Apr 242009

link to movieThis video shows a group of grade 5/6 students having a discussion about one of their views in Knowledge Forum. This is what Scardamalia and Bereiter (2008) have to say about this┬ámoment capture in the video: “…When classroom work is organized around ideas, “agency” takes on a different and less easily specifiable meaning. Relevant considerations are (a) the extend to which students’ own ideas are given prominence, (b) the extent to which students take responsibility for improving their ideas and those of their peers, (c) the extend to which students are responsible for connecting their work to the knowledge objectives set forth in official guidelines and standards, and (e) the extent to which organization and management of the whole idea-generating and idea-improvement process are in the hands of the students. Technology can support all these aspects of epistemic agency. Details can be found in Scardamalia (2002) and Scardamalia (2003). Here we will offer just one example: Knowledge Forum views, as described in an earlier section, require management. If a large number of notes are placed in a view, if their arrangement is left to individual whim, and if the graphical background is merely decorative rather than conceptually useful, the result can be distressing clutter. Several teachers have turned the management of each view over to a small committee of students. The teacher encourages them to attend not only to neatness and order but also to designing and managing the view so as to promote knowledge advancement. Students tend to take this role seriously; recorded discussions show them arguing about what to do with redundant notes and how to advance collective goals without trampling over individual sensitivities. This is authentic knowledge management, comparable to what goes on in the business world. It additionally encourages meta-discourse: reviewing ideas, “rising above” first efforts, and creating increasingly coherent conceptual frame-works for knowledge advances…”

Scardamalia, M., & Bereiter, C. (2008). Pedagogical biases in educational technologies. Educational Technologies, XLVIII(3), 3-11.

It is also a great example for the Knowledge Building principle: “Community Knowledge, Collective Responsibility”.

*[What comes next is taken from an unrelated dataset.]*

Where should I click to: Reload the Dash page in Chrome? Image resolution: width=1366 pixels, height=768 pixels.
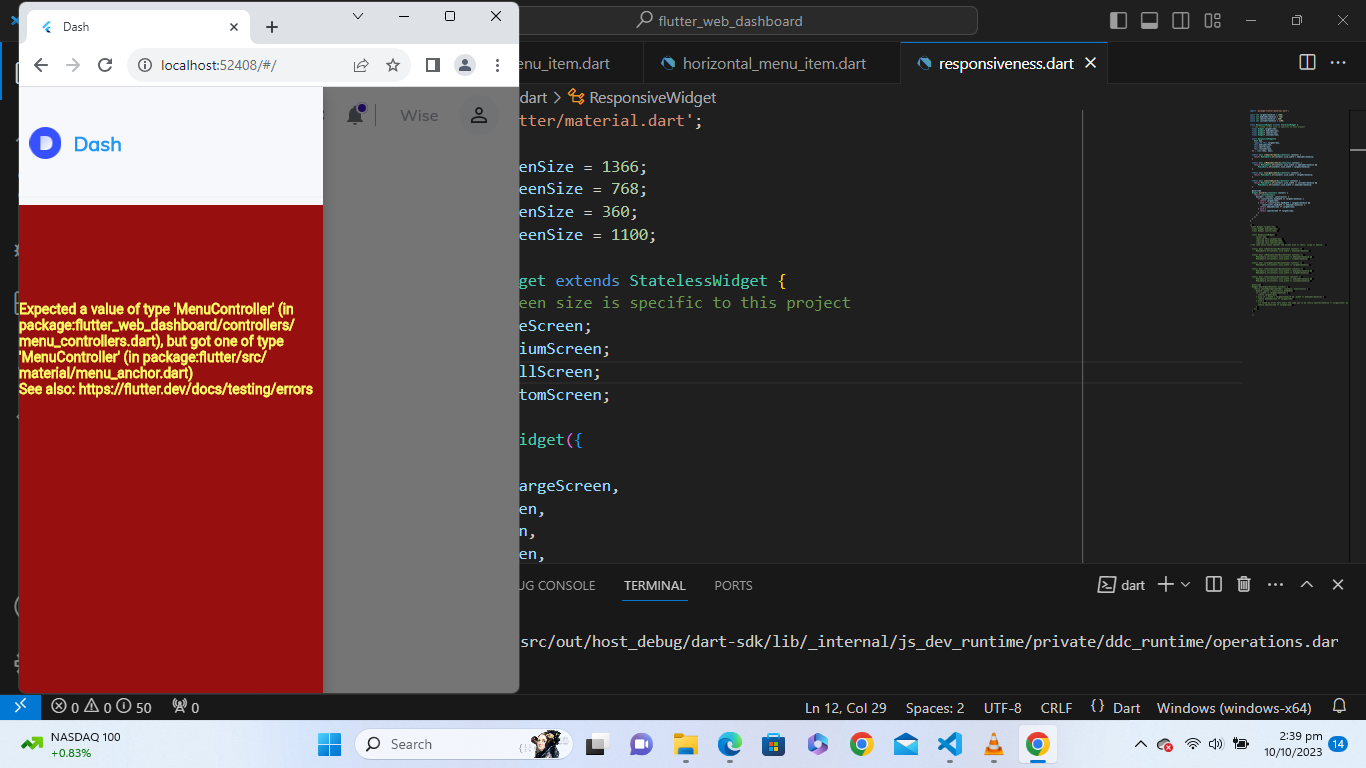click(105, 64)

Socio-cognitive dynamics: Contributions to shared, top-level goals of the organization are prized and rewarded as much as individual achievements. Team members produce ideas of value to others and share responsibility for the overall advancement of knowledge in the community.
Technological dynamics: Knowledge Forum’s open, collaborative workspace holds conceptual artifacts that are contributed by community members. Community membership is defined in terms of reading and building-on the notes of others, ensuring that views are informative and helpful for the community, linking views in ways that demonstrate view interrelationships. More generally, effectiveness of the community is gauged by the extent to which all participants share responsibility for the highest levels of the organization’s knowledge work…”

This description was copied from the following book chapter, where you can also find more information about the 12 Knowledge Building Principles:
Scardamalia, M. (2002). Collective cognitive responsibility for the advancement of knowledge. In B. Smith (Ed.) Liberal education in a knowledge society (pp. 67-98). Chicago: Open Court.